Also, for the fans of Celtic art out there - the Tri-Spiral you see everywhere? This is where the original is. Yup.

This is quite obviously not my own photograph, as picture-taking inside the monument is strictly forbidden. This picture is from the Newgrange website, so please don't sue me. Also, it's clearly written in bold, yellow Arial across the bottom of the picture. ;)
After the light demonstration, we were sent back outside so the other half of the group could come in, as we didn't all fit at once. The chamber is quite small - my lecturer estimates about ten people could move comfortably inside at a time, so when 15-20 of us tried to jam ourselves in and look around, it was a tad beyond cozy. 
My flatmate and I proceeded to walk around the monument, and yes, remove our shoes to feel the grass and earth on the soles of our feet. As my flatmate says: "It doesn't count if you didn't go barefoot". 
I really don't think this photograph requires an explanation.
 I wear rings on my toes. My flatmate doesn't. That's all you're getting. ;)



On the way to the bus, an apple in one hand and a book in the other. Classic.

§ Lines of data:
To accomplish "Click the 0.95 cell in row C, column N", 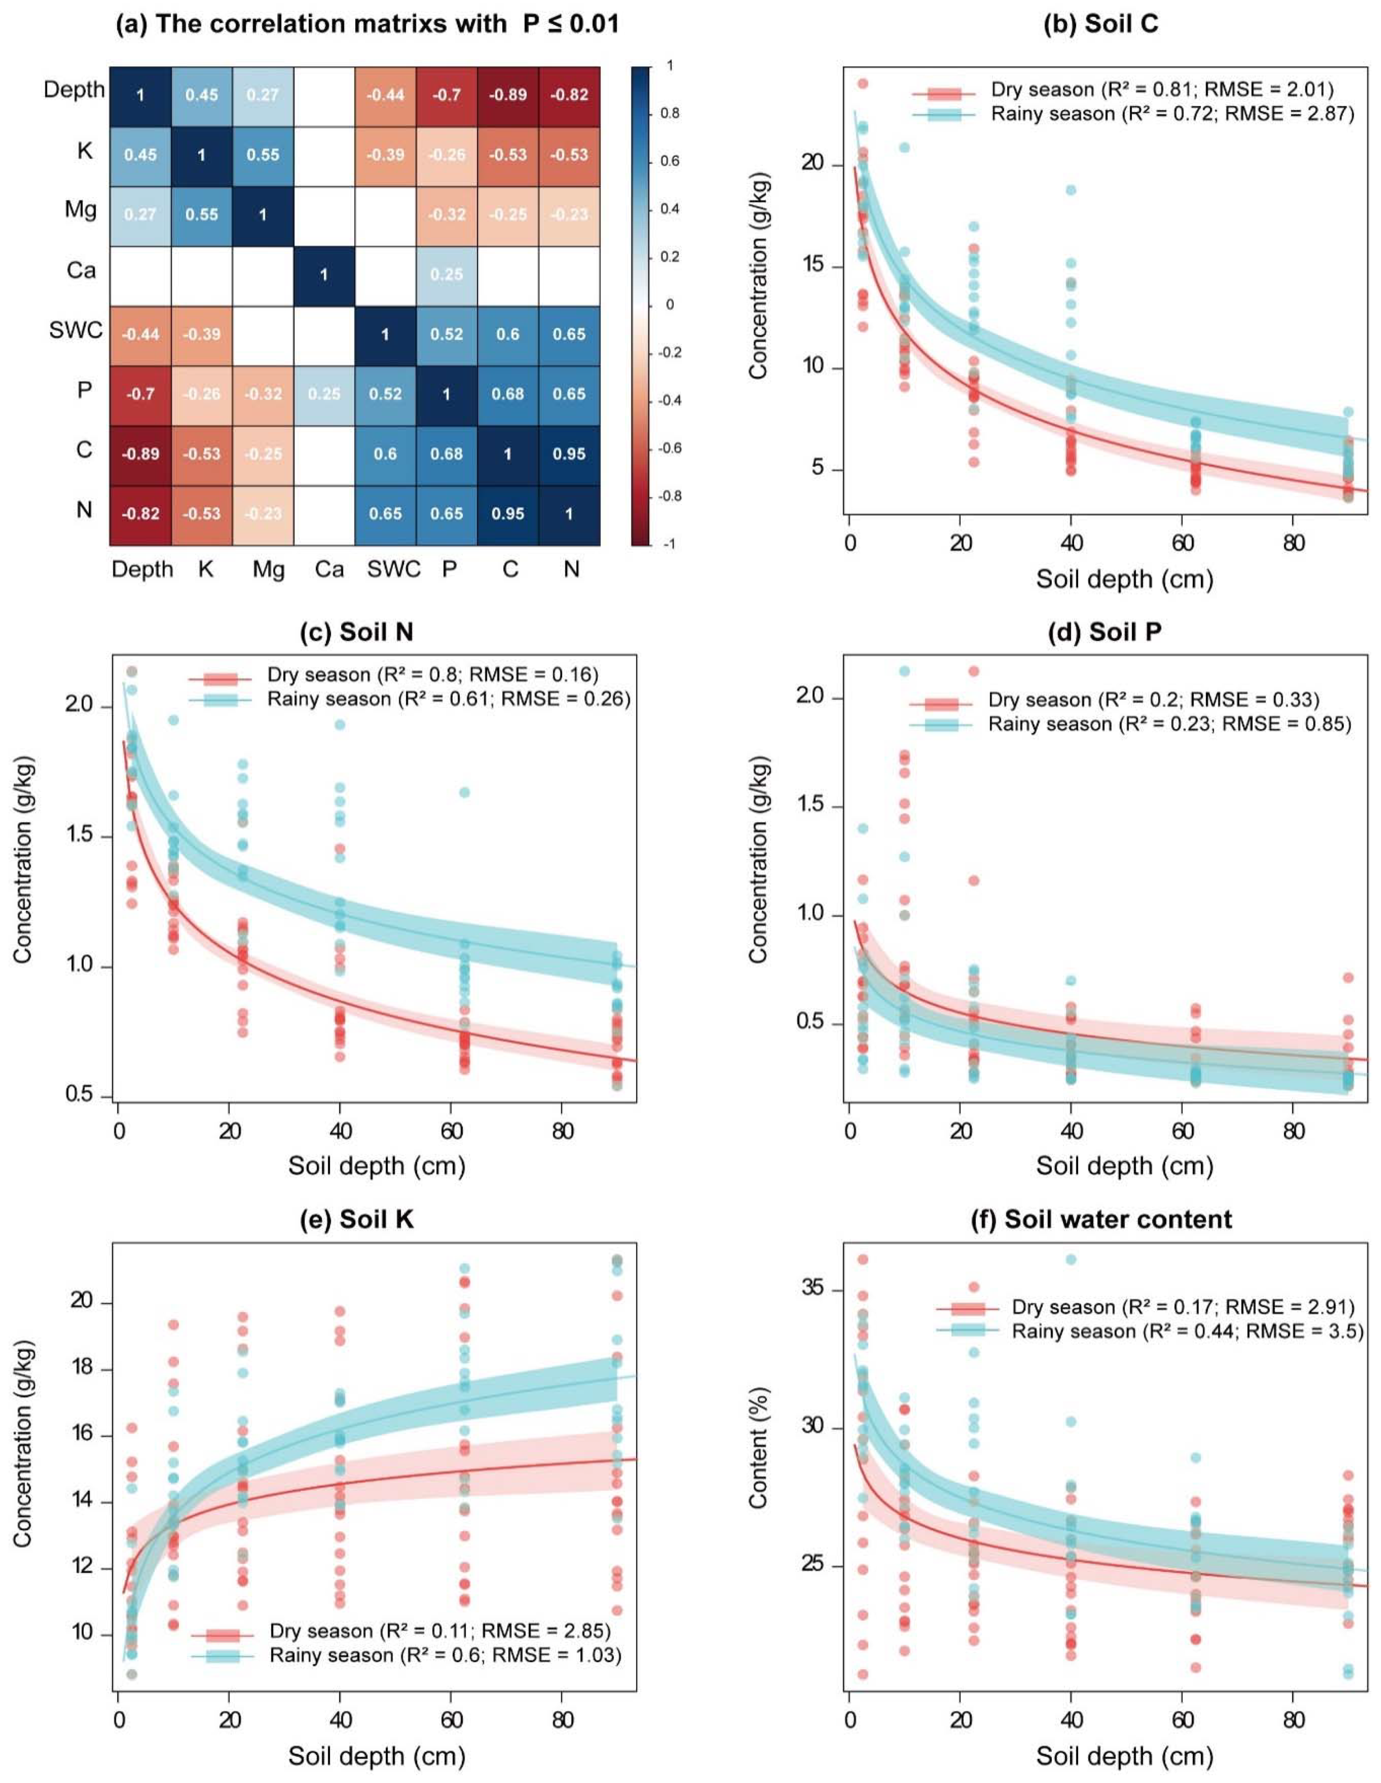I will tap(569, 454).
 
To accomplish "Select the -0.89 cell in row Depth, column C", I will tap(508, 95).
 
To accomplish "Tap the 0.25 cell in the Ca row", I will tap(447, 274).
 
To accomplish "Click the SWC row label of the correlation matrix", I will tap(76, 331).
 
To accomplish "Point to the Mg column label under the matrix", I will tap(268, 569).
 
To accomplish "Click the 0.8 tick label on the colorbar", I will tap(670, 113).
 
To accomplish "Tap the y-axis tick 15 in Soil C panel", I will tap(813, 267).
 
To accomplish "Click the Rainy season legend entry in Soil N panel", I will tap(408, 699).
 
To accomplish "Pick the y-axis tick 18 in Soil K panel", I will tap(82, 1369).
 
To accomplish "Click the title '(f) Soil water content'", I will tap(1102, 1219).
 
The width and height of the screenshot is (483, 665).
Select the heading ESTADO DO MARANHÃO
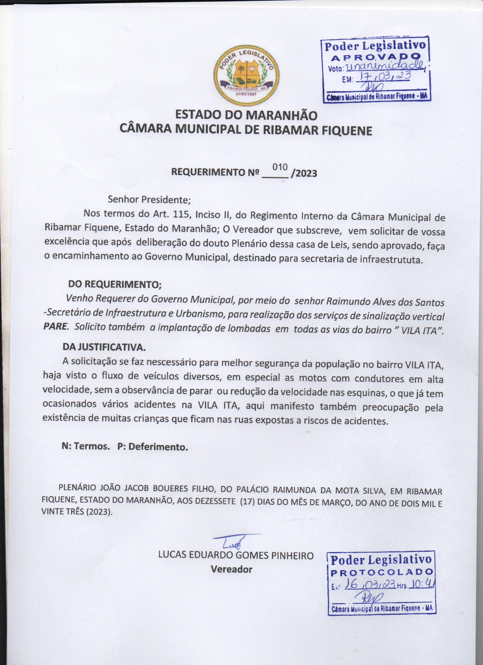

==

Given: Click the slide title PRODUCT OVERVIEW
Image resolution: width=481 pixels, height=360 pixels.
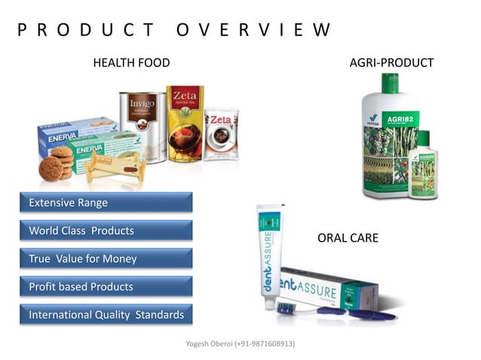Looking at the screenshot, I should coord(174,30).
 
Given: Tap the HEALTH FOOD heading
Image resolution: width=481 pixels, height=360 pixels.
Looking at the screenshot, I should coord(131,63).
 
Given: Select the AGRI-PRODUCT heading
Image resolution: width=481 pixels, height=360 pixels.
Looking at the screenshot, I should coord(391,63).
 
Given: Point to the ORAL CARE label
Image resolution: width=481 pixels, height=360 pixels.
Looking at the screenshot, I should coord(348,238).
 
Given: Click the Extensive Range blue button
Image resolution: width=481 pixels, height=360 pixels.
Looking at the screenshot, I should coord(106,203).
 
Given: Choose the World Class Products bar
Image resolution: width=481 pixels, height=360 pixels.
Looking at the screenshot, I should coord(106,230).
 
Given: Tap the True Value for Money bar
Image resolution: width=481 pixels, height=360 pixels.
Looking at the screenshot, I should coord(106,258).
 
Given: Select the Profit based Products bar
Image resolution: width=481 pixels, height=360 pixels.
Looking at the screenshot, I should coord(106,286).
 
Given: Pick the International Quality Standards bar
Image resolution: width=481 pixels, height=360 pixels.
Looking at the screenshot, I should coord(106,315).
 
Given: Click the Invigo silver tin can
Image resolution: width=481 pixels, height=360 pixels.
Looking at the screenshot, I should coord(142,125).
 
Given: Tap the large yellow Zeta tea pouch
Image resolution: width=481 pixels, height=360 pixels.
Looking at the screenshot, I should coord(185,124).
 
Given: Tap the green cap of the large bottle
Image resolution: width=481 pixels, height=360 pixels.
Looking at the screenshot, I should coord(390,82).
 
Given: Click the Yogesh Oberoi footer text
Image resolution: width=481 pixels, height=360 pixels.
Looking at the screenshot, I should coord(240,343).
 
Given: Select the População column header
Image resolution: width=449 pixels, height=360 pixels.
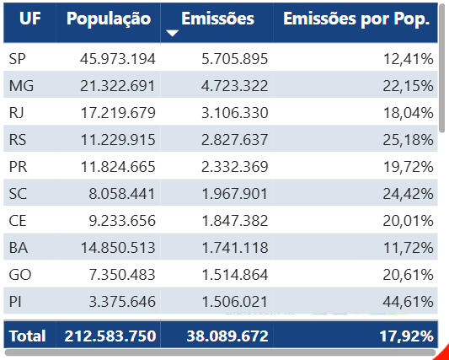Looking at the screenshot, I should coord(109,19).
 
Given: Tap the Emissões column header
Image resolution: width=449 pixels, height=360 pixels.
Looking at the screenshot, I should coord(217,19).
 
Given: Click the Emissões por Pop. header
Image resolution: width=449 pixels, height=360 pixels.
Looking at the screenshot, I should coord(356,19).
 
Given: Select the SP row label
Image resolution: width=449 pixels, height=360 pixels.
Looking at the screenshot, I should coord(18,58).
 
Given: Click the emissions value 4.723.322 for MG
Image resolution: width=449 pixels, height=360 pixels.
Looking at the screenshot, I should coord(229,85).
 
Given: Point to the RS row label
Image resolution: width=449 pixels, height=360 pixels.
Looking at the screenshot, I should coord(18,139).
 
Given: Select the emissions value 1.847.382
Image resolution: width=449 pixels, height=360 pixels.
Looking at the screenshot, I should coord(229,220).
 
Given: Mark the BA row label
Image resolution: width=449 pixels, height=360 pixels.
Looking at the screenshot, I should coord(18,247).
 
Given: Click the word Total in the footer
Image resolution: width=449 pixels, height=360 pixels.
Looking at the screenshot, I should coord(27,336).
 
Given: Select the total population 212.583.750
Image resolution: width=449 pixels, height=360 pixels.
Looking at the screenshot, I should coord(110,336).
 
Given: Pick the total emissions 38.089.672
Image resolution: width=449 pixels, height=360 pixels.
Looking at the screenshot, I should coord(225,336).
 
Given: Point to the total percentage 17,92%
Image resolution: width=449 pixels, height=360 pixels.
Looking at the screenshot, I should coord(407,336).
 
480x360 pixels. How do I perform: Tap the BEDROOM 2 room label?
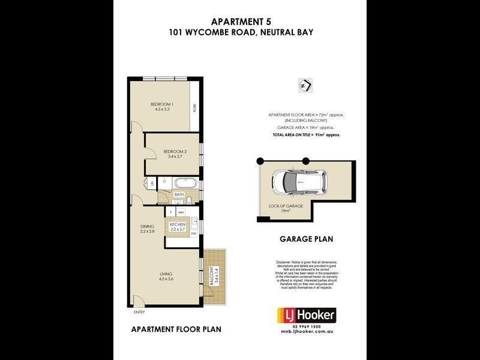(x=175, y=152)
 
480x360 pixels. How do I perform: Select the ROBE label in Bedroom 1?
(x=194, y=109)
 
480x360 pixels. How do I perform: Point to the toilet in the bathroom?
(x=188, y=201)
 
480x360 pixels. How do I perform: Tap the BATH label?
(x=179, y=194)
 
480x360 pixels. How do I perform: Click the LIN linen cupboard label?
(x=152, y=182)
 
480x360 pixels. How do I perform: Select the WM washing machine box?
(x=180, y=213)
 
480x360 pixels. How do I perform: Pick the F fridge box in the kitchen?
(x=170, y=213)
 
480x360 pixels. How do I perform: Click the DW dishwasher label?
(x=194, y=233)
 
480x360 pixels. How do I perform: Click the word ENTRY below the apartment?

§ TASKS TO COMPLETE:
1 - In the Newgrange post, how many people does the lecturer estimate could move comfortably inside the chamber at one time?
2 - Return the part of the listing that opens with the line containing "Given: Click the slide title PRODUCT OVERVIEW" and closes with the line containing "Given: Select the AGRI-PRODUCT heading", both lines included, reproducing each line exactly. Leave the pictures out of your answer.
The Newgrange post and the listing come from unrelated sources.

§ ANSWERS GIVEN:
1 - About ten people.

2 -
Given: Click the slide title PRODUCT OVERVIEW
Image resolution: width=481 pixels, height=360 pixels.
Looking at the screenshot, I should coord(174,30).
 
Given: Tap the HEALTH FOOD heading
Image resolution: width=481 pixels, height=360 pixels.
Looking at the screenshot, I should coord(131,63).
 
Given: Select the AGRI-PRODUCT heading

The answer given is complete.